© JUNGE FREIHEIT Verlag GmbH & Co.  www.jungefreiheit.de  35/11 / 26. August 2011

Libyen
Böse Überraschungen
Billy Six

Gaddafi am Ende! Zum wiederholten Male. Seit sechs Monaten schreiben die westlichen und die arabischen Medien gegen den Diktator an. Fluchtpläne? Venezuela, Südafrika, Algerien. Fernsehen und Zeitungen in Deutschland – seit dem Februar-Aufruhr eine Serie von Fehleinschätzungen. Es begann mit dramatisch überzogenen Opferzahlen, als sich die Cyrenaika und Teile Tripolitaniens erhoben. Es setzte sich fort mit Berichten über eine Nato-Intervention, die anfangs viele Menschen vor dem Tod bewahrte – und im Laufe der Zeit immer mehr zur Bedrohung für die Zivilbevölkerung wurde. Und es endete mit der Einschätzung, Muammar al Gaddafi habe nur um seine Pfründe gekämpft.

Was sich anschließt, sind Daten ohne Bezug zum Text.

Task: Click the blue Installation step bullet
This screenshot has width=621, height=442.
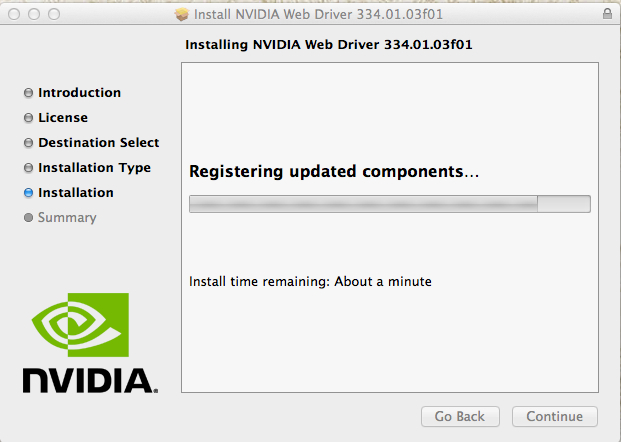Action: (28, 192)
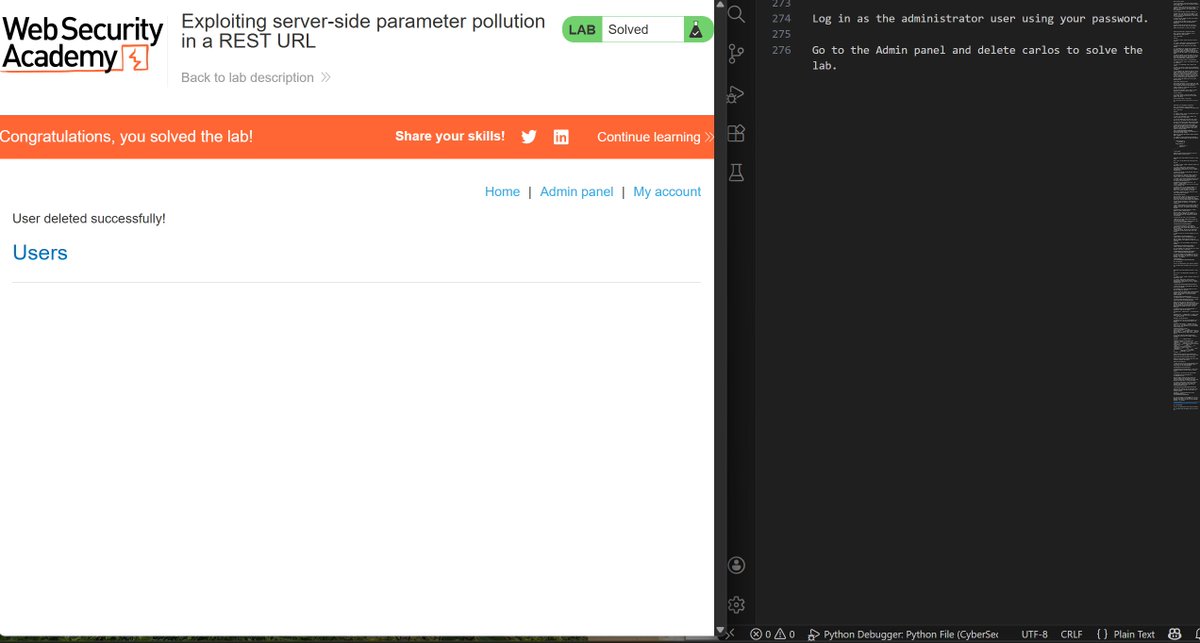Screen dimensions: 1200x643
Task: Click the errors and warnings indicator
Action: (775, 633)
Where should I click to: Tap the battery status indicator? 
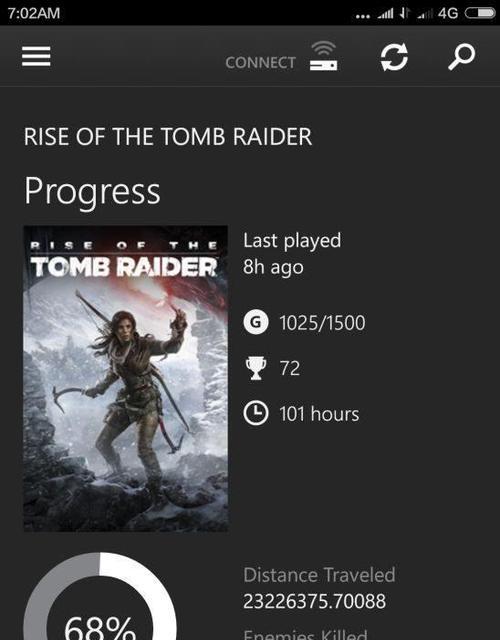tap(480, 13)
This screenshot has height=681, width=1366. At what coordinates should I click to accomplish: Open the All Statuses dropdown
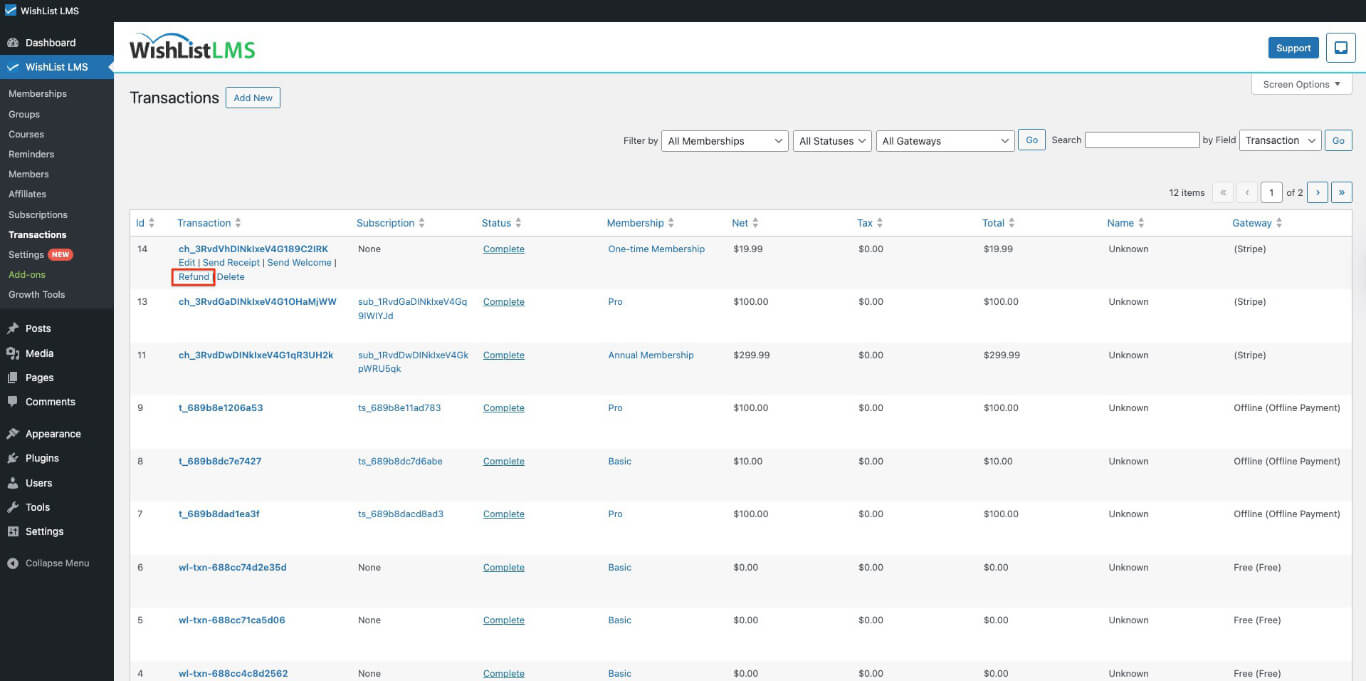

Tatsächlich war der Mann in erster Linie ein strammer Ideologe. Gaddafis Wohnsitze waren geradezu schlicht und bescheiden im Vergleich zu den babylonischen Palästen Saddam Husseins im Irak. Das Kernproblem der libyschen Tragödie: Die Stämme, Klans und Militärführer entlang der Küste Tripolitaniens mögen noch regimekritisch, ambivalent oder notfalls bestechlich sein. Spätestens im Landesinnern, in Sirt, Jufrah und Sabha, sind Rebellen und Nato mit einem ernsthaften Problem konfrontiert. Die stark archaisch geprägte Bevölkerung dort sieht Gaddafi mehrheitlich als ihren Helden an und hält wenig von „der neuen Zeit“. Es drohen also noch böse Überraschungen.